> _Task prompt_:
The output must start at the line containing "Given: Click the red" in the records below and stop at the last line, matching each line exactly and leaving out every picture.

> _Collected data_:
+++++

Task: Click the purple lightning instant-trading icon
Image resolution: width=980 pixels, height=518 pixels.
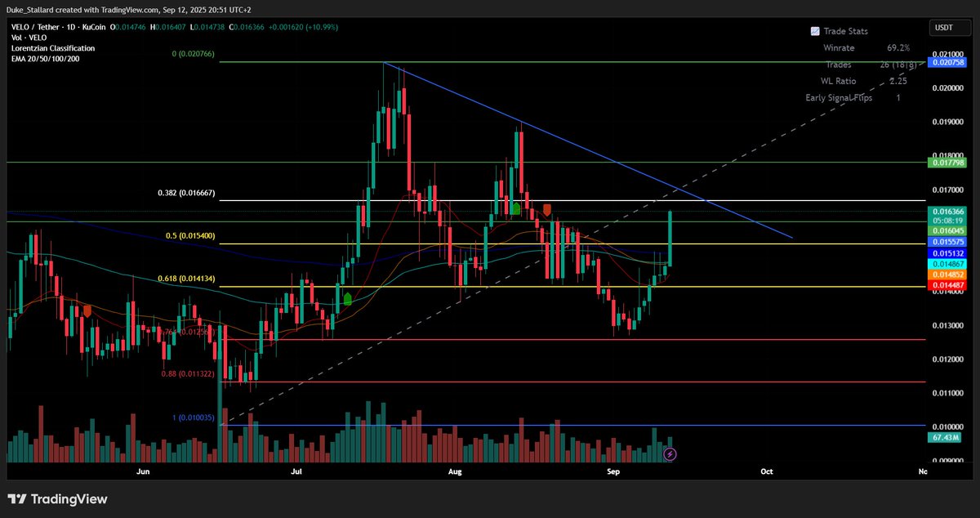Action: coord(670,453)
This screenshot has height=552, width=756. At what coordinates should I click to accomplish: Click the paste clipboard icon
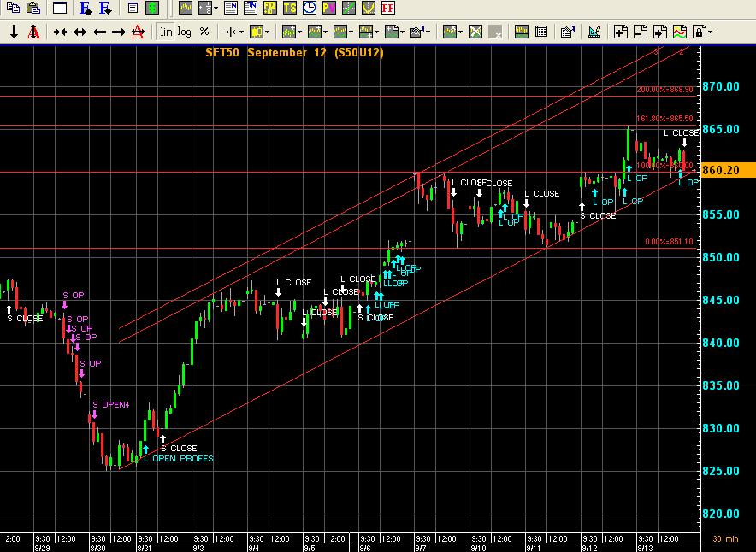(33, 9)
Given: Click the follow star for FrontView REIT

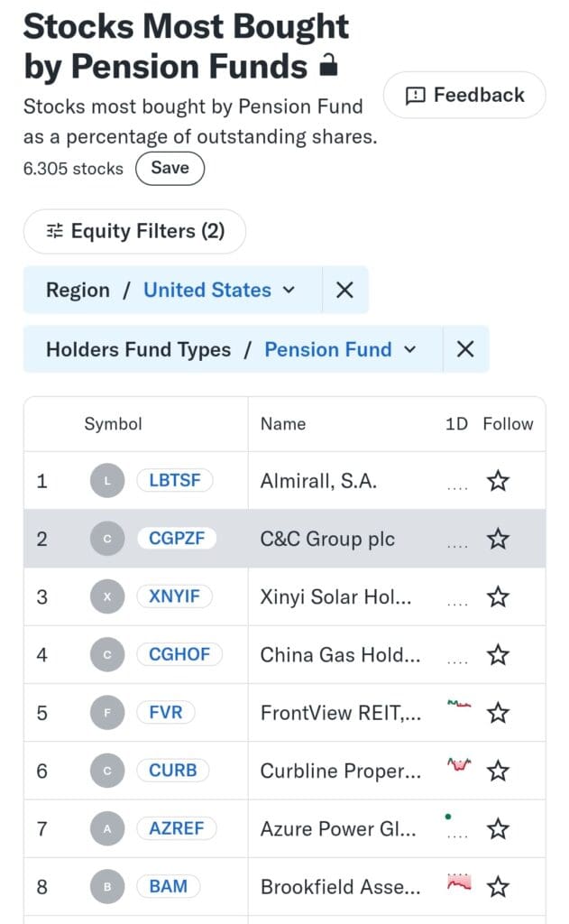Looking at the screenshot, I should point(498,713).
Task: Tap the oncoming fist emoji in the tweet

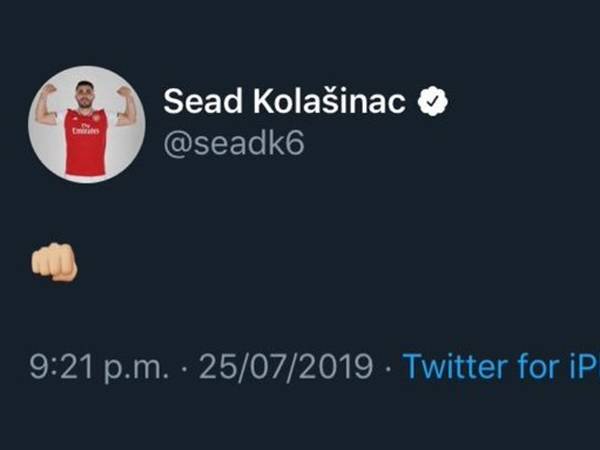Action: 55,262

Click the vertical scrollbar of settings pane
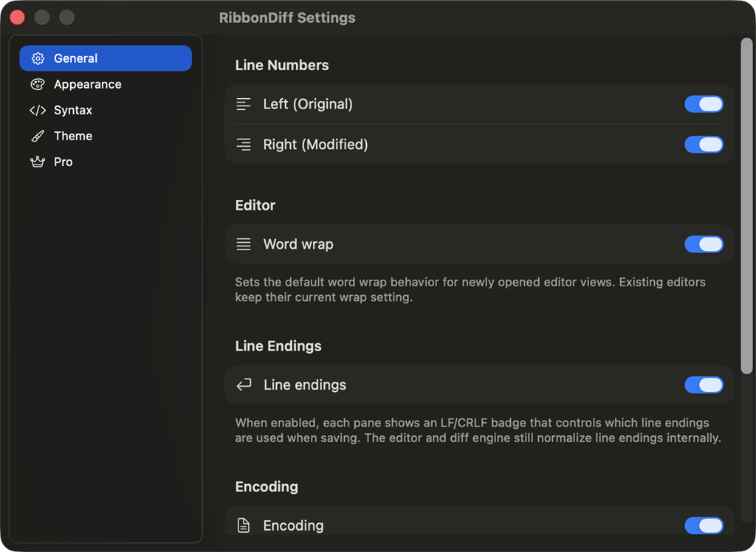point(746,207)
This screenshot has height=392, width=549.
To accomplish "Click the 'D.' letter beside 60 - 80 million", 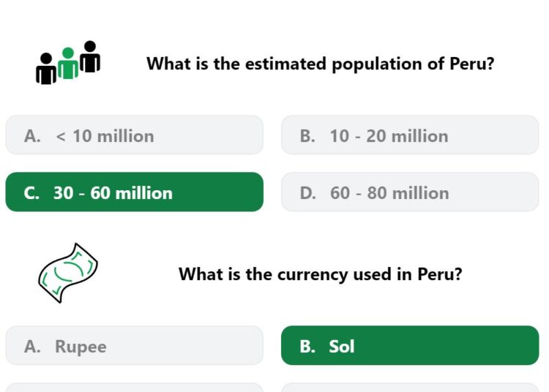I will coord(307,193).
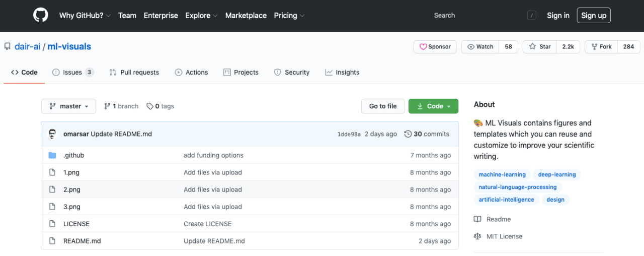
Task: Click the book icon next to Readme
Action: point(477,219)
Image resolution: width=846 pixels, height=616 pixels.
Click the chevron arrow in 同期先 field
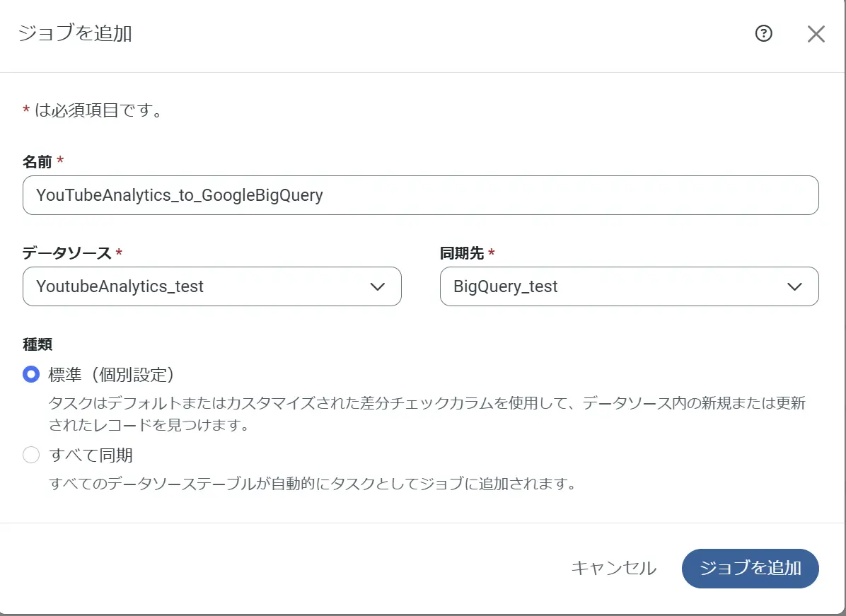click(x=794, y=286)
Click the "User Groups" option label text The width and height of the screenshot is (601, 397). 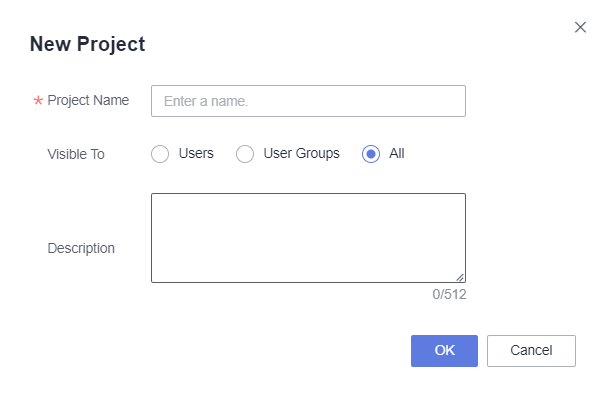(301, 153)
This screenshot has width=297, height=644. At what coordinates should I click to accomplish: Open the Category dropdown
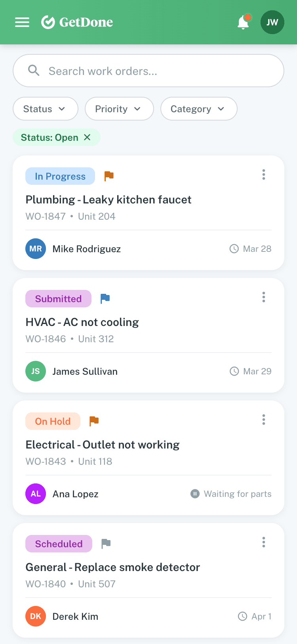[198, 109]
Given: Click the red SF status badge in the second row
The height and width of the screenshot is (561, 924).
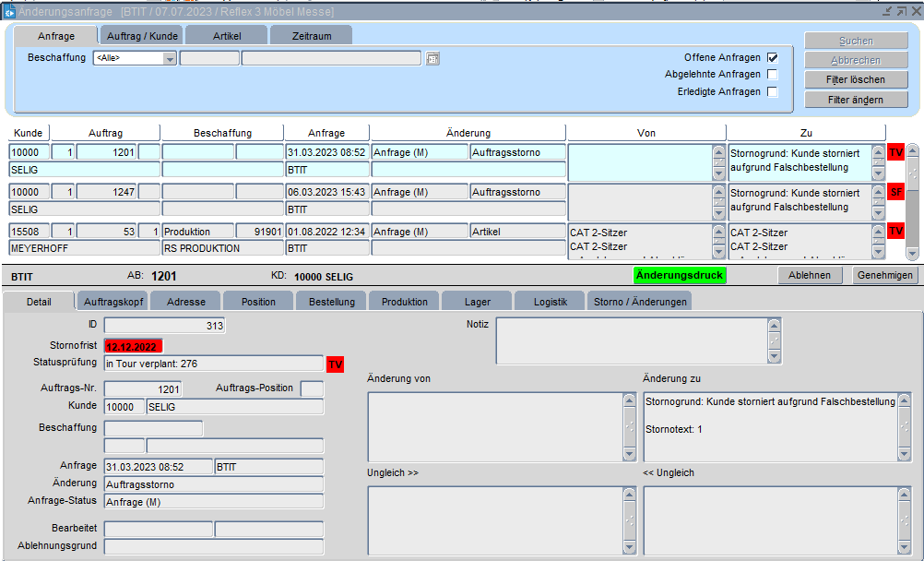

+++++

> _Result of this task_:
Given: Click the red SF status badge in the second row
The height and width of the screenshot is (561, 924).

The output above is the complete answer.